ULP is thrilled to announce that on Thursday, April 6, the Washington state Senate voted to adopt ESHB 1106, a bill that ULP helped develop and has pursued for six years to reform unemployment benefits to protect family caregivers.
Already passed by the state House of Representatives, the bill will shortly be on the way to the governor for signature. It means that caregivers who are faced with impossible workshift conflicts or care facility closures may receive unemployment benefits if they quit in order to find a new job.
This bill, which takes effect July 7 2024, fixes a destructive hole in the unemployment insurance safety net for family members caring for children, elderly parents, or other vulnerable adults If they are forced to quit a job because caregiving has become inaccessible
Washington’s restrictive good-cause-to-quit list covers some situations such as dangerous workplace conditions or a family member’s illness or death—but caregiving inaccessibility has been conspicuously absent. This omission is a relic of a long-past era when women’s domestic responsibilities were not considered relevant to employers’ needs.
When signed, the new law will halt the exclusion of family caregivers who have outside jobs—a majority of whom are women—from access to benefits when they have no choice but to quit their job because a change of workshift or a local condition such as a day care center closing has made family caregiving impossible.
The law will make two other important changes: A parent who needs to move to be closer to a minor child may quit with good cause, and all workers whose employer imposes a six-hour or more change in their normal work shift may also quit with good cause, with some restrictions. A last-minute compromise added a five-year sunset date to the bill, together with a requirement that its impact be assessed.
We owe this long-sought success to dynamic legislative leaders—House bill sponsor Rep. Mary Fosse, House Labor Committee chair Rep. Liz Berry, Senate sponsor Sen. Rebecca Saldaña, and Senate Labor Committee chair Sen. Karen Keiser—who enthusiastically supported this major legislation and steered it to passage.

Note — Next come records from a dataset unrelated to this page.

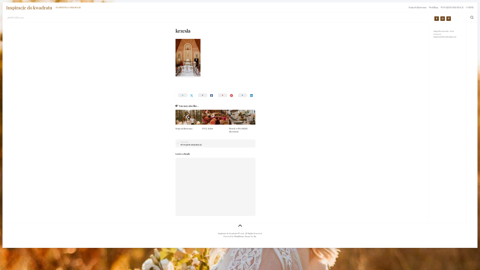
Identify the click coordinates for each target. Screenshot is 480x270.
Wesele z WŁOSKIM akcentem (238, 130)
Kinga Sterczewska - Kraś (444, 31)
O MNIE (470, 7)
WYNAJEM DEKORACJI (452, 7)
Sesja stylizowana (417, 7)
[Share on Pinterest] (226, 95)
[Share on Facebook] (206, 95)
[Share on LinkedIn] (246, 95)
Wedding (433, 7)
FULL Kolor (207, 128)
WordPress (239, 236)
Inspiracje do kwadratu (29, 7)
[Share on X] (186, 95)
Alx (254, 236)
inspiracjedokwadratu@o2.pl (445, 37)
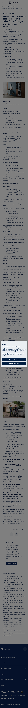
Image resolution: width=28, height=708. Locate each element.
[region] (14, 354)
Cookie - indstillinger (14, 359)
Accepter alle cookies (14, 363)
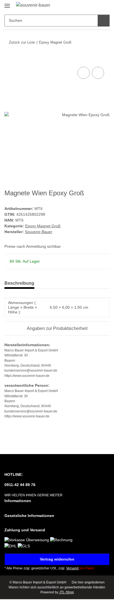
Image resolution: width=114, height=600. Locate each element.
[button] (87, 6)
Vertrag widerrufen (57, 559)
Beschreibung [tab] (19, 283)
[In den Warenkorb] (8, 59)
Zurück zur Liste (22, 42)
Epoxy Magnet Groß (43, 226)
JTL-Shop (66, 592)
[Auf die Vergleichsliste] (83, 73)
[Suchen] (104, 20)
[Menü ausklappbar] (7, 3)
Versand (72, 568)
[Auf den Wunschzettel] (98, 73)
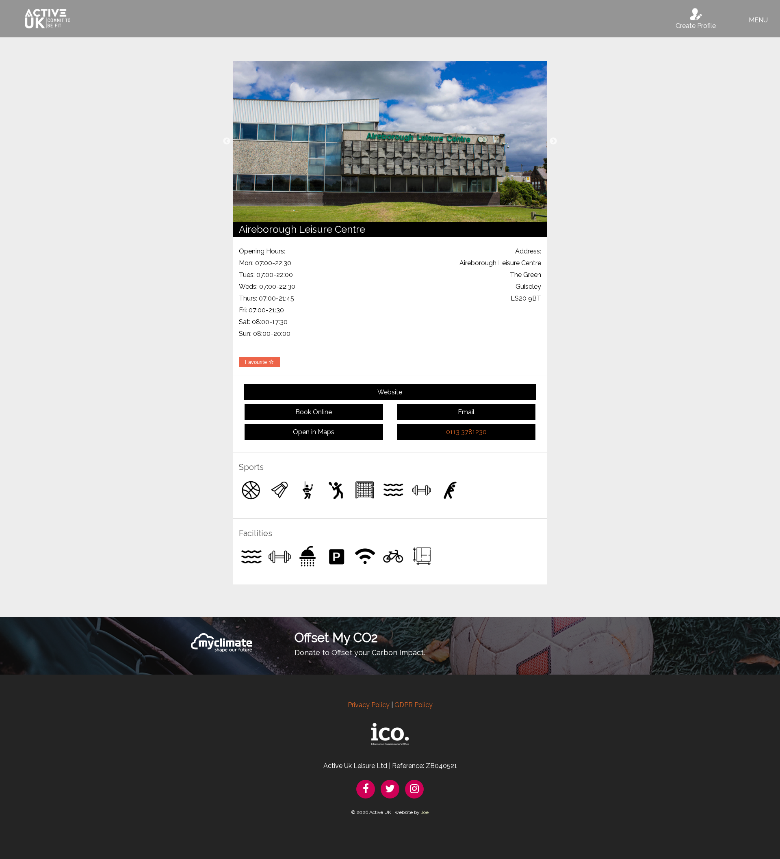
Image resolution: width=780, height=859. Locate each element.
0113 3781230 (466, 432)
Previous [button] (227, 141)
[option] (390, 141)
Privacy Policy (369, 705)
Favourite (257, 362)
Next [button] (553, 141)
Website (389, 392)
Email (466, 412)
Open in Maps (313, 432)
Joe (425, 812)
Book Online (313, 412)
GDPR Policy (413, 705)
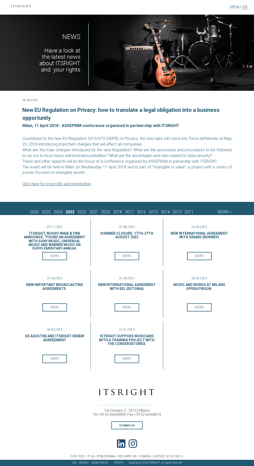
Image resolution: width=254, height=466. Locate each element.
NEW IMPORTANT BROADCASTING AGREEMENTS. (54, 286)
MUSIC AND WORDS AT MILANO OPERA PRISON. (199, 286)
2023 (69, 212)
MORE (54, 256)
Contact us (127, 425)
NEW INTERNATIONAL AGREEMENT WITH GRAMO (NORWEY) (199, 235)
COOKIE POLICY (99, 462)
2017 (129, 212)
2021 (93, 212)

Grassroots support from Moms Rising and the United Labor Lobby, and dedicated outreach and persuasion by Maggie Humphreys and the Washington State Labor Council’s Sybill Hyppolite were also essential to making this expansion of good cause quits a reality.
We send special thanks to ULP supporters who urged their legislators to vote for this reform. Successes like these, bringing desperately needed reforms to Washington workers’ access to benefits, would not be possible without your support. Thank you!